She added peculiarly at
the last "I see trouble ahead, but you are not to be downcast--the
skies will brighten."
It was at this point that Cousin Egbert found me, and after he had
warned the young woman that I was "some mixer" we departed. Not until
we had reached the Floud home did he discover that he had quite
forgotten to hand the press-chap Mrs. Effie's manuscript.
"Dog on the luck!" said he in his quaint tone of exasperation, "here
I've went and forgot to give Mrs. Effie's piece to the editor." He
sighed ruefully. "Well, to-morrow's another day."

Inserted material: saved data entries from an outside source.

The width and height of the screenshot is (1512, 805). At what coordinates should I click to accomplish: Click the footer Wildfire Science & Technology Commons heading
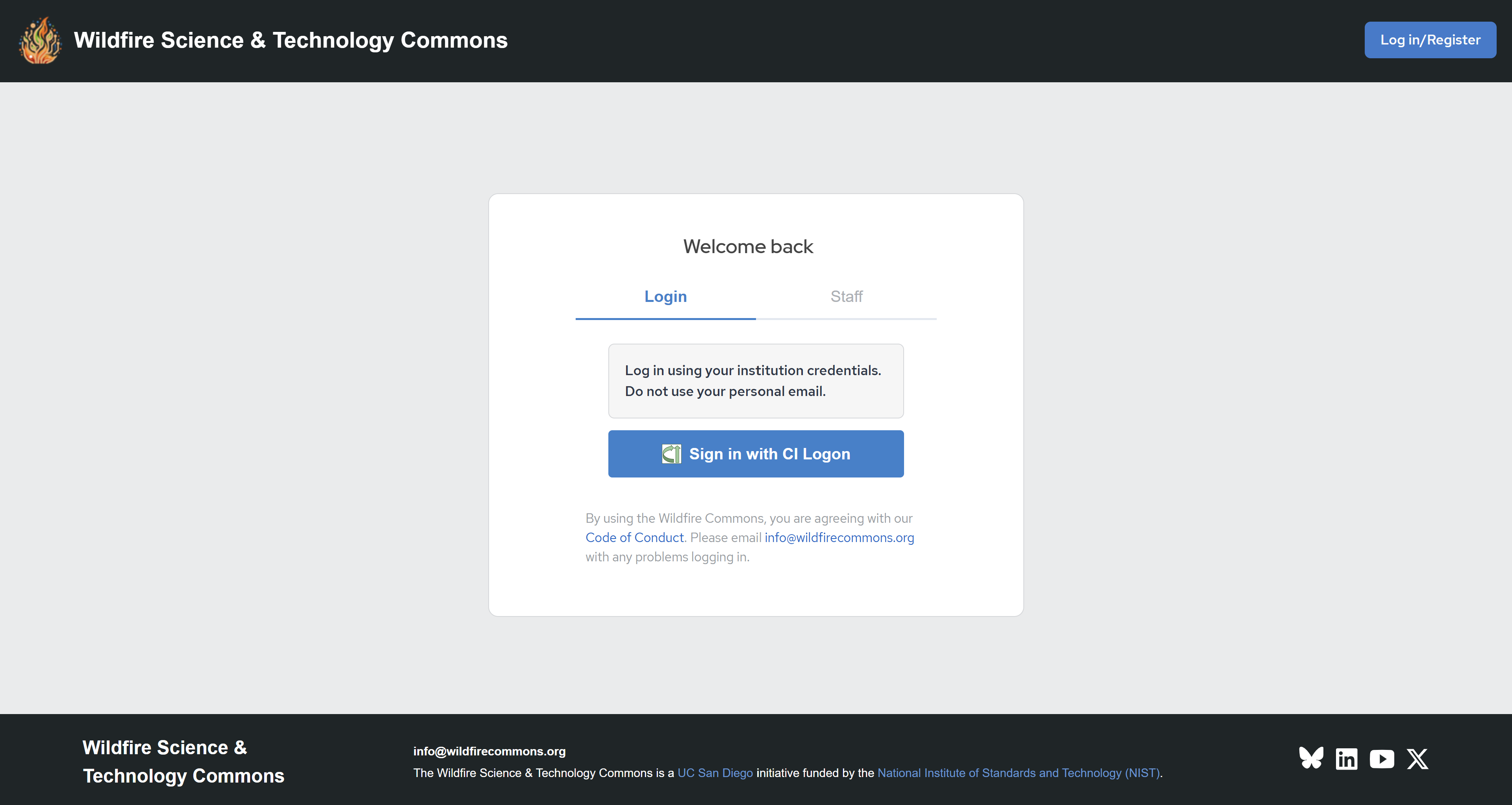tap(183, 761)
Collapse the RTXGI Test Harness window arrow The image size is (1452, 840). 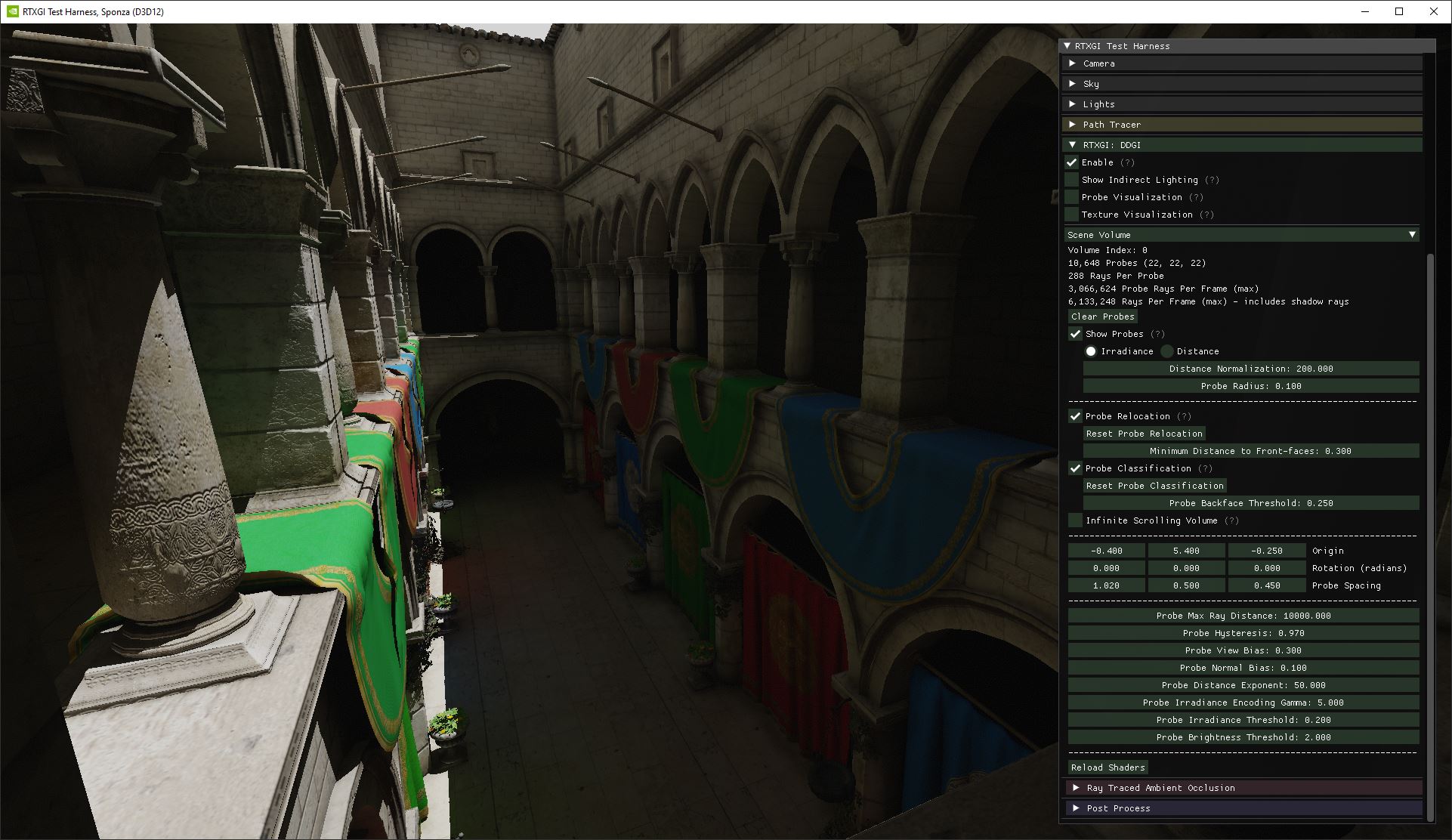1067,46
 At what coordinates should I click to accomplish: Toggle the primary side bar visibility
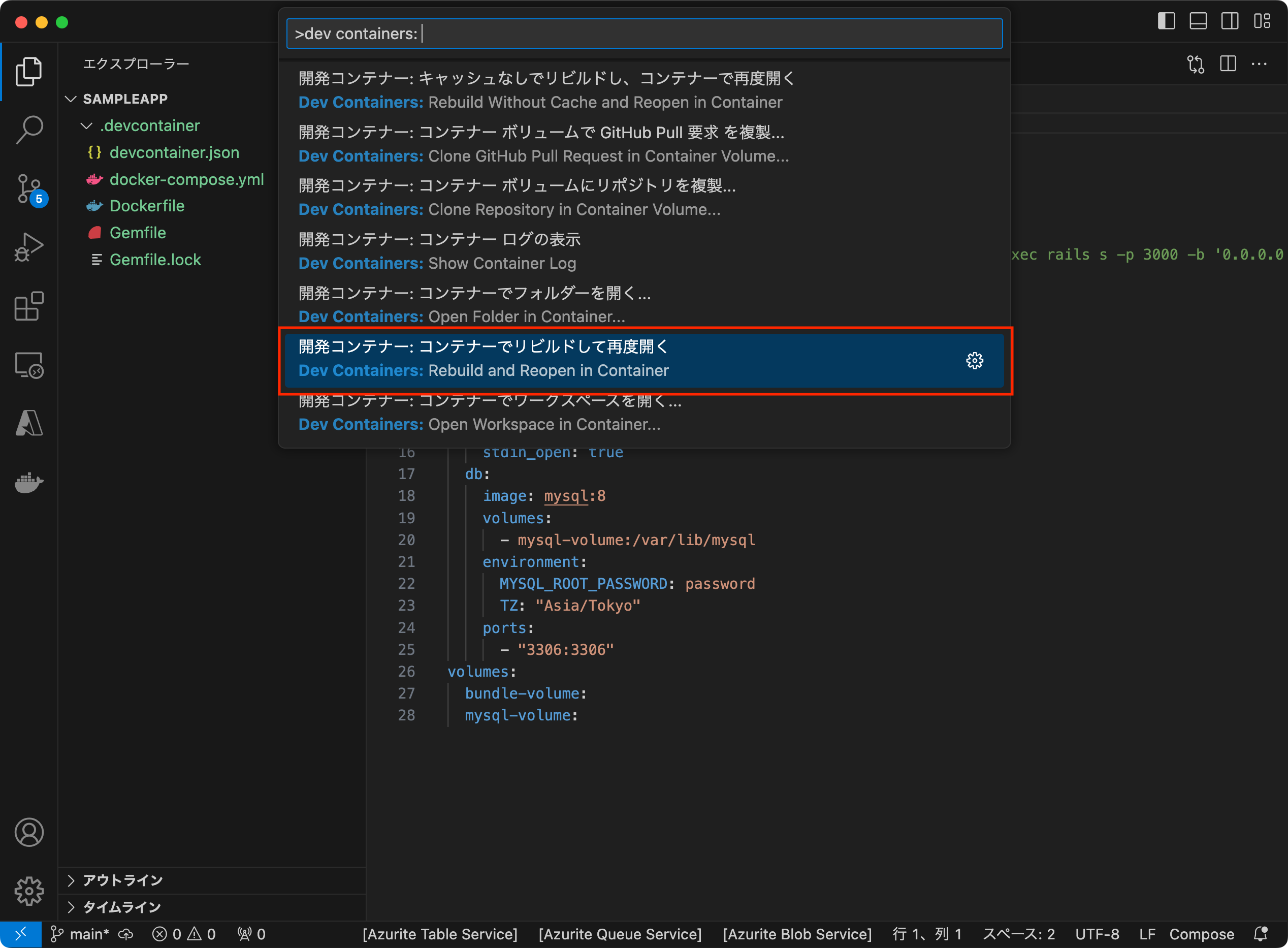click(x=1166, y=21)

And so the die was cast. To-morrow was indeed another day!
Yet I fell asleep on a memory of the evening that brought me a sort of
shamed pleasure--that I had falsely borne the stick and gloves of
Cousin Egbert. I knew they had given me rather an air.
CHAPTER EIGHT
I have never been able to recall the precise moment the next morning
when I began to feel a strange disquietude but the opening hours of the
day were marked by a series of occurrences slight in themselves yet so
cumulatively ominous that they seemed to lower above me like a cloud
of menace.
Looking from my window, shortly after the rising hour, I observed a
paper boy pass through the street, whistling a popular melody as he
ran up to toss folded journals into doorways.